I'm writing a simple parser. For now, it reads the whole current dir and open files with 'r' and 'w' permissions for all files that end with ".w". Here's the code for it:
import os
wc_dir = os.path.dirname(os.path.abspath(__file__))
files = [f for f in os.listdir(wc_dir) if os.path.isfile(os.path.join(wc_dir,f))]
comp_files_r = [open(f, 'r') for f in files if f.endswith(".w")]
comp_files_w = [open(f, 'w') for f in files if f.endswith(".w")]
As you can see, I have two lists with "open objects" with read and write permissions for all files in the current folder that end with ".w". For now, I have just one file. So, consider the following:
print comp_files_r
print comp_files_w
Output:
[<open file 'app.w', mode 'r' at 0x7effd48274b0>]
[<open file 'app.w', mode 'w' at 0x7effd4827540>]
It happens that, when I try to read the 'app.w' file:
def parse():
for f in comp_files_r:
with f as file:
data = file.read()
print repr(data)
parse()
I get an astonishing empty string for no reason.
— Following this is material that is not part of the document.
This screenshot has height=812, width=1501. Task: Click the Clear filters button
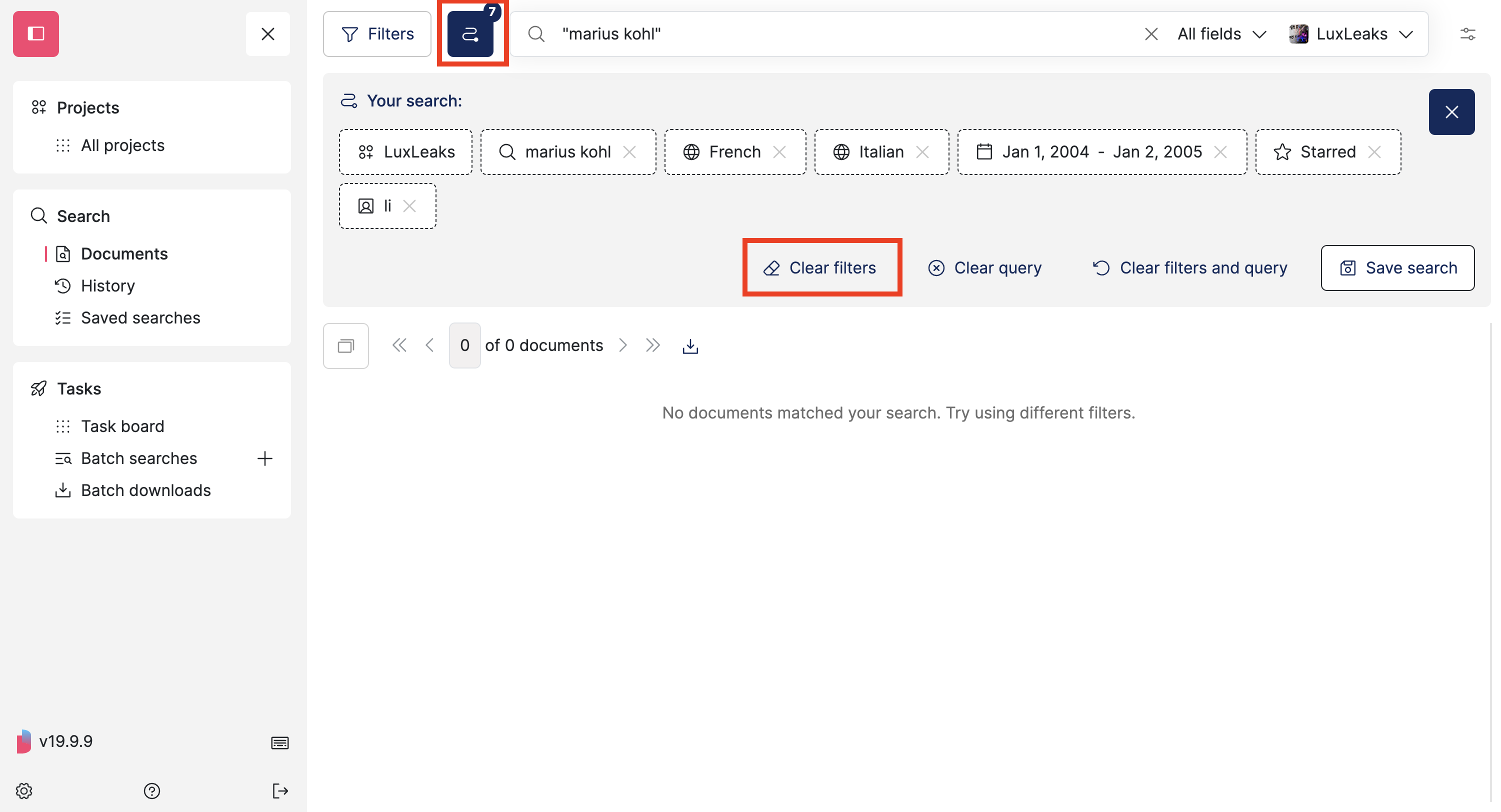coord(822,268)
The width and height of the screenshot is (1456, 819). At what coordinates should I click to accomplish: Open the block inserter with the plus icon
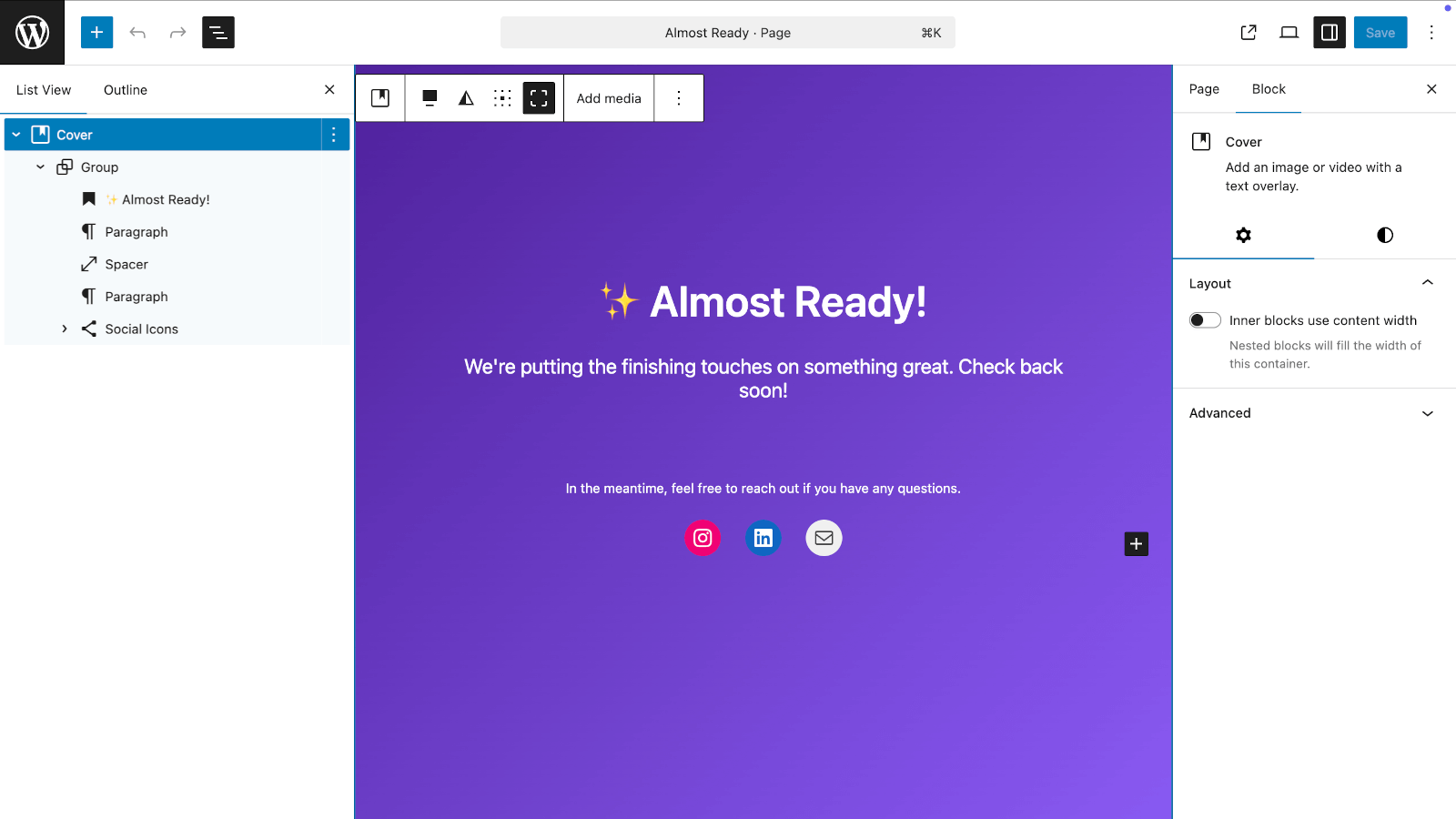point(96,32)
I've managed to discover that, all that I save in 'app.w' gets erased when I execute the code with the "w list comprehension". So why is that? I've learned from pain that trying to both read and write a file in "r+" mode can lead to weird results. That's not the situation. I've created different objects from the same file, and this is messing with the content of the file itself. Why?

It looks to me that your issue is that you're opening the file in 'w' mode. When you open a file in 'w' mode, the current file is deleted and replaced with the new file. 'r+' mode is for reading and editing.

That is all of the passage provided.